In the code , Assume that the input / All outputs are NEON Read and write in register , Are all 4 Floating point register values .
#define PARALLEL_NUM (4)
#define EXP_SHIFT_NUM (23)
float32x4_t Log10FloatX4NeonOpt(float32x4_t vf32x4Varin)
{
int32x4_t vs32x4VarTmpI = vreinterpretq_s32_f32(vf32x4Varin); // aVarTmp1.iTmp
uint32x4_t vu32x4VarTmpU = vreinterpretq_u32_s32(vs32x4VarTmpI); // (uint32_t)aVarTmp1.iTmp
vu32x4VarTmpU = vshrq_n_u32(vu32x4VarTmpU, EXP_SHIFT_NUM); // (uint32_t)aVarTmp1.iTmp >> 23
int32x4_t vs32x4TmpM = vreinterpretq_s32_u32(vu32x4VarTmpU); // (int32_t)((uint32_t)aVarTmp1.iTmp >> 23)
int32x4_t vs32x4RevsCode = vdupq_n_s32(-127); // -127 is shift
vs32x4TmpM = vaddq_s32(vs32x4TmpM, vs32x4RevsCode); // iTmpM = iTmpM - 127, used later
vu32x4VarTmpU = vreinterpretq_u32_s32(vs32x4TmpM);
vu32x4VarTmpU = vshlq_n_u32(vu32x4VarTmpU, EXP_SHIFT_NUM); // (uint32_t)iTmpM << 23
int32x4_t vs32x4SubVal = vreinterpretq_s32_u32(vu32x4VarTmpU);
vs32x4VarTmpI = vsubq_s32(vs32x4VarTmpI, vs32x4SubVal); // aVarTmp1.iTmp-(int32_t)((uint32_t)iTmpM<<23)

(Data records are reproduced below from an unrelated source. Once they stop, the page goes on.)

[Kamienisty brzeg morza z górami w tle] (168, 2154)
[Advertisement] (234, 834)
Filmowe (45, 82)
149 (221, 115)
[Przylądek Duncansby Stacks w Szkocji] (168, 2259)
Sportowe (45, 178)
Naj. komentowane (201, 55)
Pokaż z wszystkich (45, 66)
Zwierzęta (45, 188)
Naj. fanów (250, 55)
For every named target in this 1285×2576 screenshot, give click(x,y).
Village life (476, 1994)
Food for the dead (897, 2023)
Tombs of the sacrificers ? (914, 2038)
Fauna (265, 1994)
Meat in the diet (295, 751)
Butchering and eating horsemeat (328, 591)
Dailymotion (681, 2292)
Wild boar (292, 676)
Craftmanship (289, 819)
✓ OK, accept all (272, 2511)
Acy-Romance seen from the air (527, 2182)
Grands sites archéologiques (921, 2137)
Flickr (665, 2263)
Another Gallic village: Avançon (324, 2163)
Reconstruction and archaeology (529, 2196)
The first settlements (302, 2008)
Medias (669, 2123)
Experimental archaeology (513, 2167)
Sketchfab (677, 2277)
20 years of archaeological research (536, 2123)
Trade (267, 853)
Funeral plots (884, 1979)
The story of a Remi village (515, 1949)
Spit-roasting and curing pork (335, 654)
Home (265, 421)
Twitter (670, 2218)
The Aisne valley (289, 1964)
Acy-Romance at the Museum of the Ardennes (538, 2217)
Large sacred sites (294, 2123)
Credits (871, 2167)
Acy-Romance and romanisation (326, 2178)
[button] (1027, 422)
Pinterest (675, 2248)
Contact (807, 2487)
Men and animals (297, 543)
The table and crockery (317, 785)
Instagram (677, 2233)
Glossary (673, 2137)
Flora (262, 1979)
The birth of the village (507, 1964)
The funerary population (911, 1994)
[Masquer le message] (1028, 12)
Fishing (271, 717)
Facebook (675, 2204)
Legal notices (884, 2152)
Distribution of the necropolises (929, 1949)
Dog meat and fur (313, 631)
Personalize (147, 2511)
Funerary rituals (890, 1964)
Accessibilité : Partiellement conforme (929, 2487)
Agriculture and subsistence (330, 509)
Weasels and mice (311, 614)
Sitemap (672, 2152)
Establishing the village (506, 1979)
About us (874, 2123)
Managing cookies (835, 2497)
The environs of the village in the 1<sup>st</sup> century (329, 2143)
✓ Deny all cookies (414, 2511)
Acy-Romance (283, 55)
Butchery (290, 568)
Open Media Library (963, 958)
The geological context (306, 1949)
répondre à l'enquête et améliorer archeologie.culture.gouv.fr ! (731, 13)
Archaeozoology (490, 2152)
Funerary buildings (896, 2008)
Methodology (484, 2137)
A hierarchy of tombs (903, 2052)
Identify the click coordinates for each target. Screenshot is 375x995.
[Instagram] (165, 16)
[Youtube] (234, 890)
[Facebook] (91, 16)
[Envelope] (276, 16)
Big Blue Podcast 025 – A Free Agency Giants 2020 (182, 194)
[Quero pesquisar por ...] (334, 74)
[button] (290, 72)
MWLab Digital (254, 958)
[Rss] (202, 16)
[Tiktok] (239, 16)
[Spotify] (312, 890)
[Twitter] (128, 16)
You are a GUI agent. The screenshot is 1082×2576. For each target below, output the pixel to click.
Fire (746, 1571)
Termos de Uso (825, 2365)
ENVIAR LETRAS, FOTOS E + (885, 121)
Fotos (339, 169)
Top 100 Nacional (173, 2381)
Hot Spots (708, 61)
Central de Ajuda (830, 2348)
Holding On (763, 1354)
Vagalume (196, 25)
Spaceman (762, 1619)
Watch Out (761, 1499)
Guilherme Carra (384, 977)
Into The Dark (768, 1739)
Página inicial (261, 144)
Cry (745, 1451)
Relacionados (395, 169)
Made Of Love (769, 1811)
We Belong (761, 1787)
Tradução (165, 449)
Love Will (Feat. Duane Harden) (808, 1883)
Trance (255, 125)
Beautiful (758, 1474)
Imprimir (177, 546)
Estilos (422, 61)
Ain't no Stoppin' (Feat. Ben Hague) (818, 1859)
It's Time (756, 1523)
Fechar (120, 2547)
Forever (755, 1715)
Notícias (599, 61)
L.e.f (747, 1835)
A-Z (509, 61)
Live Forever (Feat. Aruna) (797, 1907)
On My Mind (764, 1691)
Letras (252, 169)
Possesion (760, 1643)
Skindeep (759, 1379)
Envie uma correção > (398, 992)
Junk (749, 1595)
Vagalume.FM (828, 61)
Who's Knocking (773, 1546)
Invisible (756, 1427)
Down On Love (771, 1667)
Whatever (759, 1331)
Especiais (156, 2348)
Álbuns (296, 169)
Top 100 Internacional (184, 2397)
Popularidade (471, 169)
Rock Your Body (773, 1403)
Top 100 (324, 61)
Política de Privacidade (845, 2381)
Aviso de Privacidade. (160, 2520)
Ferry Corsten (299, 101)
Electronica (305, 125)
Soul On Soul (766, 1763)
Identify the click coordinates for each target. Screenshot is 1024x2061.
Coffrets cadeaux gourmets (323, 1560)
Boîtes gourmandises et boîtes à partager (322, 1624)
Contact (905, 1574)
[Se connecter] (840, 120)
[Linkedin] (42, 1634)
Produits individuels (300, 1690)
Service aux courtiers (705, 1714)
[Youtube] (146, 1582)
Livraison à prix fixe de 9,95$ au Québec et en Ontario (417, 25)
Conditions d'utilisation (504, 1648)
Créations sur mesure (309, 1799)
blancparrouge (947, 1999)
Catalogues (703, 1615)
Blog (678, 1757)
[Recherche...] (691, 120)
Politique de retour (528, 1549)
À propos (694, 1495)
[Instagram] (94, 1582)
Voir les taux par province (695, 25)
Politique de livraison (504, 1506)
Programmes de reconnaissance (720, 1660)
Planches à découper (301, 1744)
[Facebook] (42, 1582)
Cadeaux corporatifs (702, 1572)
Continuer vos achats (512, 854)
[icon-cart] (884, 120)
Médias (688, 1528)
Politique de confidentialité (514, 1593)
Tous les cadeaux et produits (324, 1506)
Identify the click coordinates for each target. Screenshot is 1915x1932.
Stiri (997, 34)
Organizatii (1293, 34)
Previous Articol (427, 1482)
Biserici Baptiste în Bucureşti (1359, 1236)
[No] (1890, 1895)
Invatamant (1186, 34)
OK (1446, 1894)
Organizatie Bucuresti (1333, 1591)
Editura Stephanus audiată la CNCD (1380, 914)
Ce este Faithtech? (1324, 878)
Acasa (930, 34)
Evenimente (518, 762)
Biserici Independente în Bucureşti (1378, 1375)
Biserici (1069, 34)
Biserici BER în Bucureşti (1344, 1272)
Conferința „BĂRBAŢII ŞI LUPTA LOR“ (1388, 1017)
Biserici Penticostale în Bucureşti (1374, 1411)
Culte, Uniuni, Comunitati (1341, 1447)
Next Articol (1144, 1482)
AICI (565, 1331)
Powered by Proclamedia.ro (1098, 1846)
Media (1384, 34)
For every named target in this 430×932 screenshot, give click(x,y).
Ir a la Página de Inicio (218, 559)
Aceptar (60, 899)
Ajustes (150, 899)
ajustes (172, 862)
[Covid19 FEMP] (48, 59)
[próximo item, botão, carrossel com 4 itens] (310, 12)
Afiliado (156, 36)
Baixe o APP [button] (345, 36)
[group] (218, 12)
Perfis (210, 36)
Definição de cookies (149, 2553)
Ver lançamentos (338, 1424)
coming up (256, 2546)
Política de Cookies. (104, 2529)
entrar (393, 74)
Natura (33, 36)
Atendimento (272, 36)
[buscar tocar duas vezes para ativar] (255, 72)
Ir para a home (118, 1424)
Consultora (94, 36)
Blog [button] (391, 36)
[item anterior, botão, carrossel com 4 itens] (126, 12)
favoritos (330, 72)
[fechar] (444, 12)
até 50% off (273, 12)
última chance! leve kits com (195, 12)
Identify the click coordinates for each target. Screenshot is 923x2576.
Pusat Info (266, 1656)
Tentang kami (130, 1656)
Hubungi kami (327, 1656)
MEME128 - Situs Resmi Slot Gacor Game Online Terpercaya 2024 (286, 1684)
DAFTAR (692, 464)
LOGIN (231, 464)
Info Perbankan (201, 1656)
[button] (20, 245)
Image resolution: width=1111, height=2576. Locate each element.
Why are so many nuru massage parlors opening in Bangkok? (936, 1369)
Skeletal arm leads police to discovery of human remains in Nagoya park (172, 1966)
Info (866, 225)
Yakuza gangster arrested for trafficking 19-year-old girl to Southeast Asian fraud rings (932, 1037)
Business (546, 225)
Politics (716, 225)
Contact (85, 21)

float32x4_t vf32x4TVarTmpF = vreinterpretq_f32_s32(vs32x4VarTmpI);
float32x4_t vf32x4TmpXX = vmulq_f32(vf32x4TVarTmpF, vf32x4TVarTmpF);
float32x4_t vf32x4TmpXXXX = vmulq_f32(vf32x4TmpXX, vf32x4TmpXX);
// input: vf32x4TVarTmpF vs32x4TmpM vf32x4TmpXX vf32x4TmpXXXX
float32x4x4_t vf32x4x4fTmpACBD;
float32x4_t vf32x4fTmp1, vf32x4fTmp2;
float fTmp[PARALLEL_NUM];
vst1q_f32(fTmp, vf32x4TVarTmpF);
vf32x4fTmp1 = vld1q_f32(&LOG10_TABLE[0]);
vf32x4fTmp2 = vld1q_f32(&LOG10_TABLE[4]); // 4 is for sth
vf32x4x4fTmpACBD.val[0] = vmlaq_n_f32(vf32x4fTmp1, vf32x4fTmp2, fTmp[0]); // fTmp1 + fTmp2 * fTmp
vf32x4x4fTmpACBD.val[1] = vmlaq_n_f32(vf32x4fTmp1, vf32x4fTmp2, fTmp[1]);
vf32x4x4fTmpACBD.val[2] = vmlaq_n_f32(vf32x4fTmp1, vf32x4fTmp2, fTmp[2]); // 2 is ACBD[2]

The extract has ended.